Live
Joe Bonamassa: Hampton Court Palace Festival 12/6/18
Blues guitar titan Joe Bonamassa first came to the attention of the public as a boy prodigy when he supported BB King in 1989 for 20 shows at the tender age of 12 and was featured on TV in the New York area. He is a phenomenally gifted guitar player as most blues fans know.
His Hampton Court set comprised of only twelve songs but lasted nearly two hours. All tracks featured blistering guitar solos, most but not all at breakneck speed and some lasting two or three minutes.
“Hello Hampton Court," he said halfway through his appearance at the Palace’s annual music jamboree. “We’re happy to come back here and play. Five hundred years ago someone would have been playing the harpsichord here and now we are desecrating the place. Our motto is play ‘too loud and too many notes’ and that’s what we’re gonna do.”
Bonamassa began with four tracks from his upcoming studio album which will be released in the UK in September, the heavy blues trio of "King Bee Shakedown", "Evil Mama", "Just Because You Can Don’t Mean You Should" and the slower soul-influenced "Self Inflicted Wounds".
More familiar tracks followed, including "Some Other Day, Some Other Time" and 'an old song in a new way' "Slow Train".
Bonamassa is not your traditional blues player, he’s much heavier than most, much faster than most and mixes up the styles with blues to rock and even boogiewoogie on a storming cover of Led Zeppelin’s "Boogie With Stu".
When he brought on a guitar friend for a couple of numbers mid-set the power they generated was incredible and the climax of "Breaking Up Someone’s Home" was something Eddie Van Halen would have been proud of.
This was a no-compromise performance, high octane blues from start to finish. His adoring fans revered him, new material or old.

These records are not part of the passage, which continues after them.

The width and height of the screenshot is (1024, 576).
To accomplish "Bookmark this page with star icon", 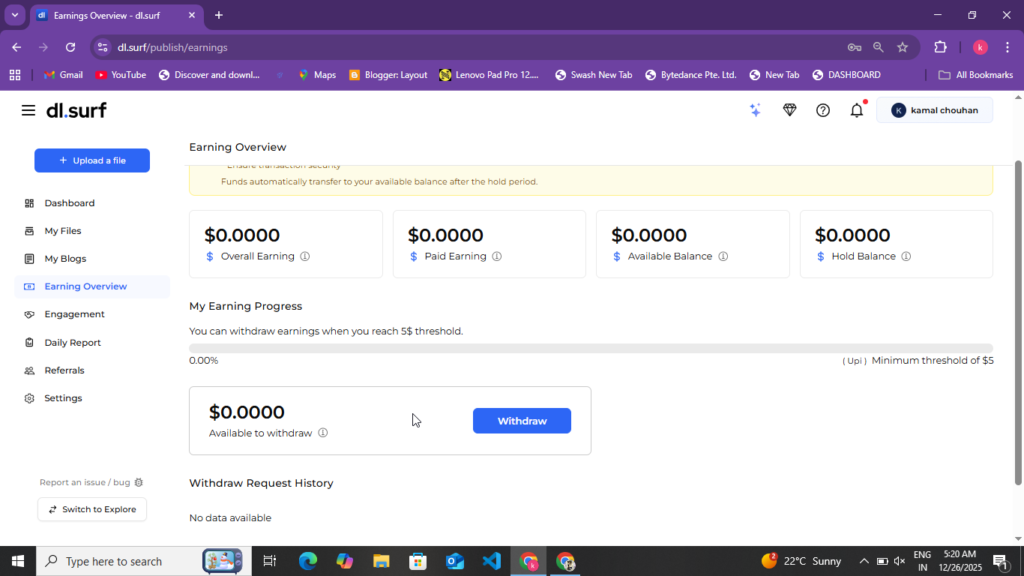I will 902,47.
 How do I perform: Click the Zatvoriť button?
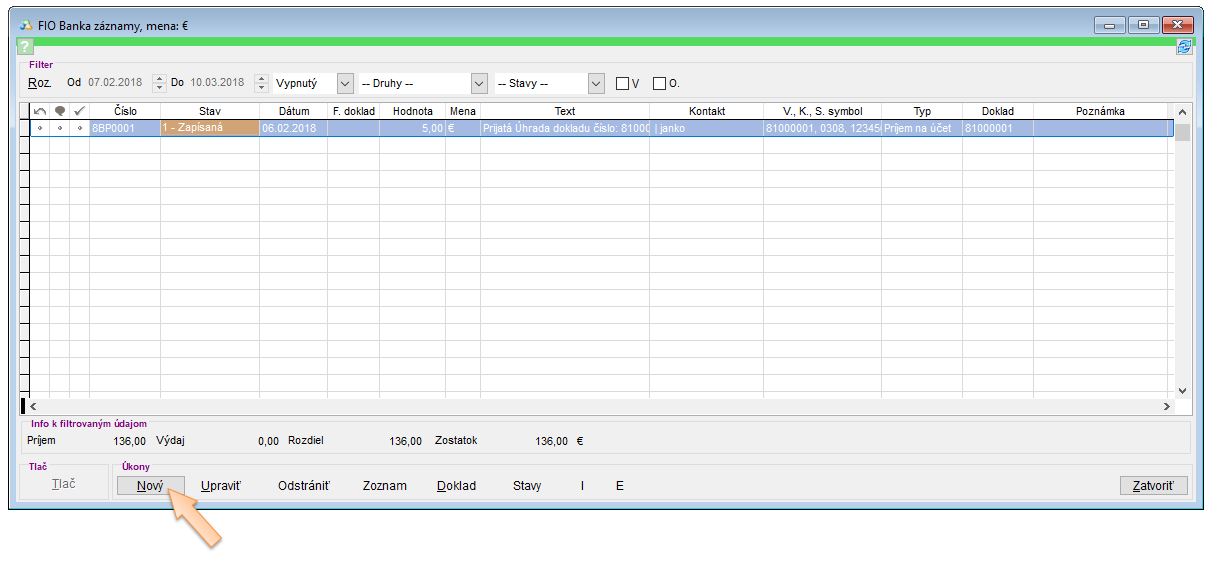[x=1153, y=486]
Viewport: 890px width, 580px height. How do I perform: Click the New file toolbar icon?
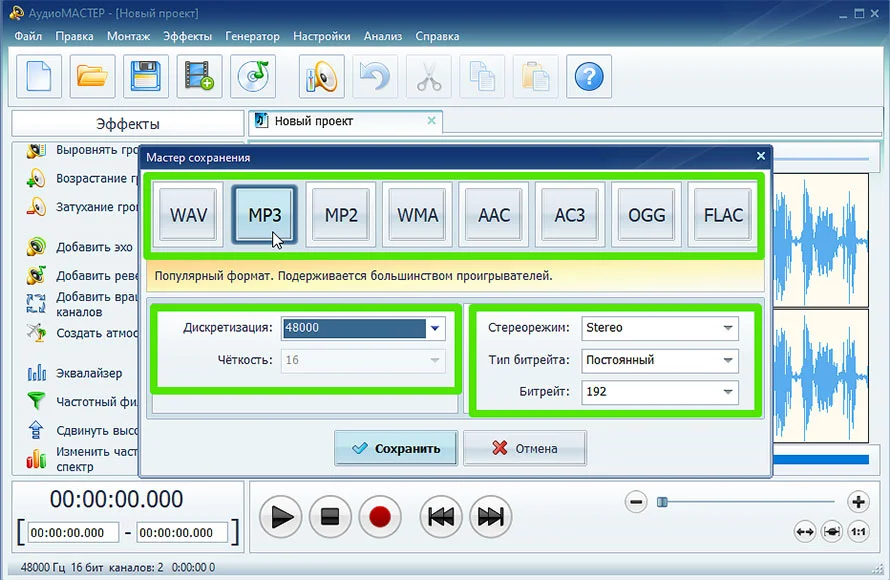39,76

No mean slouch as a vocalist, Bonamassa brought his regular and talented band of drums, bass, sax, trumpet, keys and two backing vocalists from Australia who use their powerful voices as another instrument, layering to the blues wall of sound the main man produces.
When he returned for the encore Bonamassa said “Give the people what they [expletive] want” and launched into a rip-roaring version of “Sloe Gin”. This was exactly what the people wanted.
If you like your blues loud and with too many notes then Joe Bonamassa is the bluesman for you.